US hedge funds Oaktree Capital Management and Centerbridge Partners, which bought a portion of Billabong's debt from its senior lenders for a 10 per cent discount in the past month, placed their competing proposal to the company on Thursday after the $294 million refinancing deal was signed with Altamont Consortium.

Insiders suggested it was inferior to the Altamont proposal and a plan from another suitor, former US Billabong executive Paul Naude and private equity firm Sycamore Partners. "They didn't even chase Billabong up the aisle. They knocked on the honeymoon suite," a Billabong source said.

The hedge funds were understood to have pressed Billabong to accept their offer or face the possibility of being cut off from accessing debt.

Billabong chairman Ian Pollard said Oaktree and Centerbridge's proposal had a "high level of conditionality" that the company could not entertain.

"We had no piece of paper that had any numbers on it, let alone a proposal," Mr Pollard said about the hedge funds' earlier advances.

He said he would consult Billabong's lawyers over what responsibilities the board had to its shareholders if the pair were to submit another plan.

Investors continued to cheer the Altamont deal, sending Billabong stocks 9 per cent higher on Thursday to 36.5¢, after they soared 34 per cent on Wednesday.

Revelations about the last-minute scramble came as Billabong named its incoming chief executive, Scott Olivet.

Mr Olivet, who was installed in the top job as part of the Altamont deal, said Billabong still had value in its brands.

"This has been a balance sheet story for too long," Mr Olivet said at a press conference in a Billabong store with Mr Pollard and outgoing chief executive Launa Inman.

"It's time to turn this back to a brand transformation and a brand strength story, and a story of continuous business improvement. So it's time to go on the offence."

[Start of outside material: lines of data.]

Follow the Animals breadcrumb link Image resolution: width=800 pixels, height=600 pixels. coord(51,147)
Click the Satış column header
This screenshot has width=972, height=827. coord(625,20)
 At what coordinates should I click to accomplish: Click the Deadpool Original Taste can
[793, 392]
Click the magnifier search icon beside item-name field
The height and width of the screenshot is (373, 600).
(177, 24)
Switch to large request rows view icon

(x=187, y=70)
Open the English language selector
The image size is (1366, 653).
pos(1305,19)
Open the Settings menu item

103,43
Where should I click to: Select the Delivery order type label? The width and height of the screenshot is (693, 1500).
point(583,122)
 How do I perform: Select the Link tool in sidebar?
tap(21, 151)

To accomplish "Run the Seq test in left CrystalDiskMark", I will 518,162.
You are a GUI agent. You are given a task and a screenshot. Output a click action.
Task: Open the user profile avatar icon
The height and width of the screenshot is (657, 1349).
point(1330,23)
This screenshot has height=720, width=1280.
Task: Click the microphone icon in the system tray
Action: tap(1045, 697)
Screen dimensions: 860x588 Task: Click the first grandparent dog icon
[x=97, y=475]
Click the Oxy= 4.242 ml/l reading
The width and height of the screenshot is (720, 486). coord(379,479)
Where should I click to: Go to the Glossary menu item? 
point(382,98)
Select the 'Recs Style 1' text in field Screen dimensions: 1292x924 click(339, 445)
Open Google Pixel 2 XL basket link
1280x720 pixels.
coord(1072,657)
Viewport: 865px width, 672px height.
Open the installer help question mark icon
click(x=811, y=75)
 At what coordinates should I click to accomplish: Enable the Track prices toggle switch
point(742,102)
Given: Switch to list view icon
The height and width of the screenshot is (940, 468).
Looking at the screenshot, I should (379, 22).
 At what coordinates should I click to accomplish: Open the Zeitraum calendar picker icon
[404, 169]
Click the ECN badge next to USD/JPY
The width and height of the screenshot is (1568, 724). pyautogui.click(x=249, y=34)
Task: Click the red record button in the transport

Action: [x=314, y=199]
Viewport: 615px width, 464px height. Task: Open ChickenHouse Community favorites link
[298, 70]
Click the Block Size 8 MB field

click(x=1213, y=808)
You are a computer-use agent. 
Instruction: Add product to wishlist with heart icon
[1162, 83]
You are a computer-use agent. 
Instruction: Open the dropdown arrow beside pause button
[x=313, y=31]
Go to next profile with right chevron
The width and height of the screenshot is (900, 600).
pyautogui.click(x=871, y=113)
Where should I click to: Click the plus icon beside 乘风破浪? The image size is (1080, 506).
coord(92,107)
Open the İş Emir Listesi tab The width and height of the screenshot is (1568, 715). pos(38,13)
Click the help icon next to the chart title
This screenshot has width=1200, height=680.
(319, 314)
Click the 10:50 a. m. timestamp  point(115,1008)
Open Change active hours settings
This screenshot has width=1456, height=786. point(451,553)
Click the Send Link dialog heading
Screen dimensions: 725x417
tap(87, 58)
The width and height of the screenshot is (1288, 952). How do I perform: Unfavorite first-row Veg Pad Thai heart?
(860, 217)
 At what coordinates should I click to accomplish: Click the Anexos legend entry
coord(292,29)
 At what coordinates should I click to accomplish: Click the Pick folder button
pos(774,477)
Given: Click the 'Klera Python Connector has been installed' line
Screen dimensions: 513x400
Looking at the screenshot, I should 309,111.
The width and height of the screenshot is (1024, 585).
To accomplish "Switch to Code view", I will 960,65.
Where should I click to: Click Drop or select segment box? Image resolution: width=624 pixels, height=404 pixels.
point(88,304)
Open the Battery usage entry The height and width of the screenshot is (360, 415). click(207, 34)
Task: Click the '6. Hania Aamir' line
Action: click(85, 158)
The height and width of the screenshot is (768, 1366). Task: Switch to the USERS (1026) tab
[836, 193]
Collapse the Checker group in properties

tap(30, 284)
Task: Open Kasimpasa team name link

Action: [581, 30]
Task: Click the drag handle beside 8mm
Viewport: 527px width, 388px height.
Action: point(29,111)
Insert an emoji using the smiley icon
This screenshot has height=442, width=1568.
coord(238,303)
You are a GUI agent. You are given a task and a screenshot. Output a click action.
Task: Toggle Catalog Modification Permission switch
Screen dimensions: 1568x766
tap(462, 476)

Mr Olivet was coy about making changes to the company's transformation strategy, rolled out by Ms Inman last year. But the former Oakley executive said the new arrangement, which would give the consortium about 40 per cent ownership, would provide Billabong the freedom it had been lacking to push through changes.

He did not rule out further job cuts or store closures, but said most of the cost cutting would come from the supply-chain side of the business.

Morningstar analysts said there was still too much uncertainty surrounding Billabong despite the refinancing deal. "We retain our view that uncertainty surrounding the future value of Billabong remains extreme and as such do not publish a fair value estimate for the company," they said. "We advise investors to look at other companies which can offer more predictable and sustainable returns."